A relentless Congress, which is opposing the bill in both Houses of Parliament, hit the streets on Wednesday and accused the government of being “anti-farmer” and “pro-corporates”. Party leaders who staged a sit-in protest at Jantar Mantar vowed to take the battle across the nation, but Congress president Sonia Gandhi and vice-president Rahul Gandhi were conspicuous by their absence.
Top Congress leaders like Digvijay Singh, Jairam Ramesh and Ahmed Patel present at the “Zameen Wapsi Andolan” dubbed as a “black ordinance” the emergency measure that made major changes in the UPA’s 2013 land law pushed by Mr Rahul Gandhi.
The chorus against the land acquisition law within the NDA grew louder Wednesday with Ram Vilas Paswan’s LJP voicing concern over some provisions and seeking more clarity from the government. LJP MP Chirag Paswan said his party was worried over provisions like doing away with consent of farmers for acquiring their land in the amended law. “We have objections over some measures. There are questions about the need of doing away with farmers’ consent. They also will have no right to move the courts,” said Mr Paswan.
Mr Gadkari, now the government’s key negotiator, has accused the Opposition parties of “double standards” and said almost every state government that was run by them, including the Congress, had written to the Centre against the previous land law brought in by the UPA. “We are open to accepting good suggestions offered by other parties. If people have some opinion on the social impact assessment or consent clauses, we are willing to hear them,” he told reporters.
Asked about opposition by even the BJP’s allies, Mr Gadkari said it was a battle between ground realities and perceptions, adding that a perception against the government had been created even though the facts supported them. Attacking the Congress for its “double-faced” politics, he quoted former Maharashtra CM Prithviraj Chavan’s letter to the then UPA government against the law, in which he claimed it would “adversely” affect public works, and make them “unviable”.
Insisting that the new law was pro-farmer and pro-poor, Mr Gadkari said two Central ministries, highways and coal, alone had awarded compensation of Rs 2,000 crores to landowners at the higher rate after the ordinance was promulgated.

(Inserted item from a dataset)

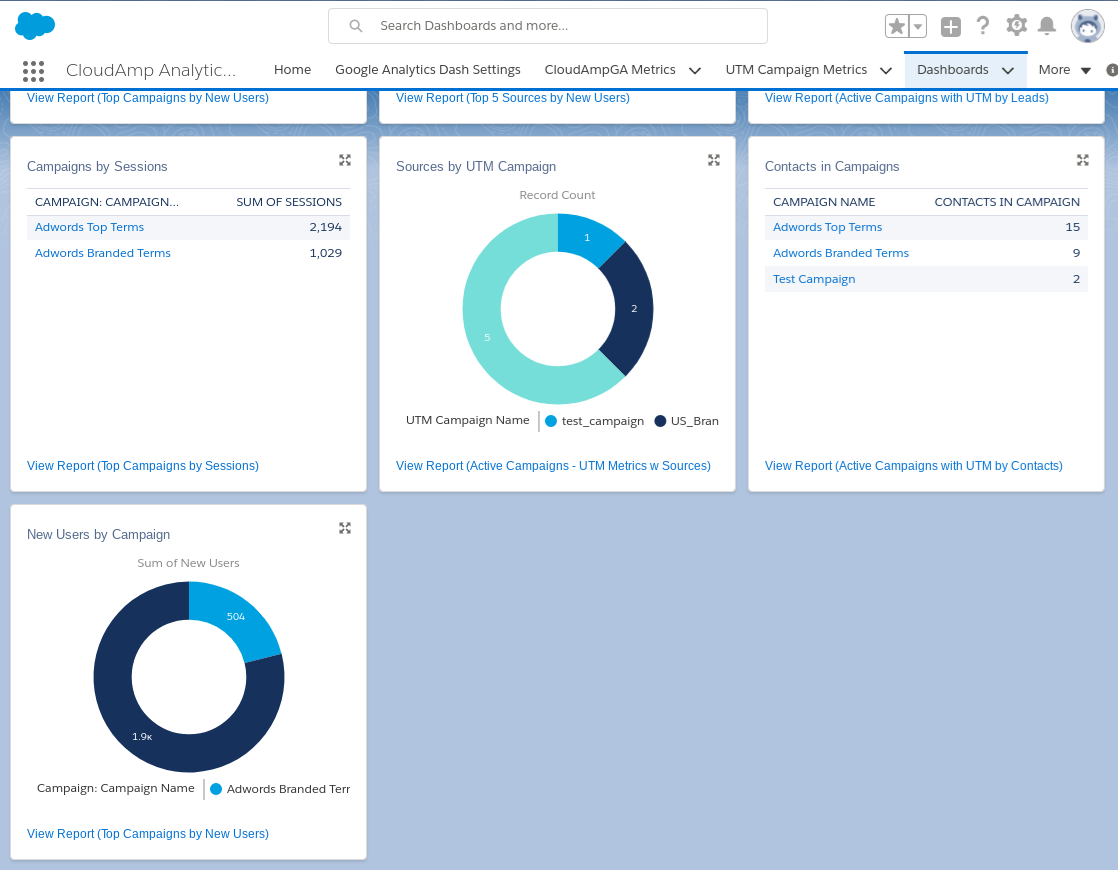Screen dimensions: 1118x870
Task: Open Salesforce Help question mark icon
Action: [x=983, y=26]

“Irrigation projects are behind 80 per cent of the land acquisition. Should such development works be hostage to the consent of 70 per cent landowners,” Mr Gadkari asked, adding that poor irrigation facilities across the country would further stress farmers under distress due to low productivity.

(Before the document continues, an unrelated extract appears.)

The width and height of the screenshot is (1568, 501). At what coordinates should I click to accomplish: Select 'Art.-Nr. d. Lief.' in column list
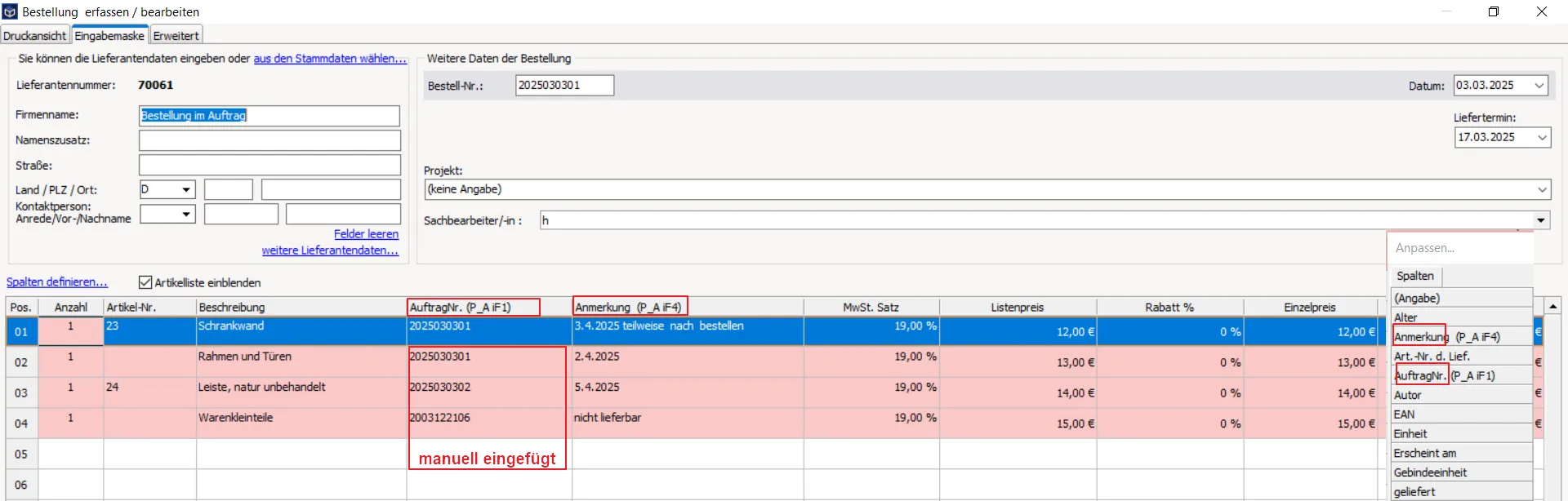pos(1432,357)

Social activist Anna Hazare said, meanwhile, that the BJP government had “misled people” on several fronts, including the black money issue and decentralisation of power, while asking for votes in the run-up to the Lok Sabha elections. The Gandhian activist, who is agitating against the Land Bill, threatened to go ahead with a nationwide “jail bharo andolan” if the government does not pay heed to the demands.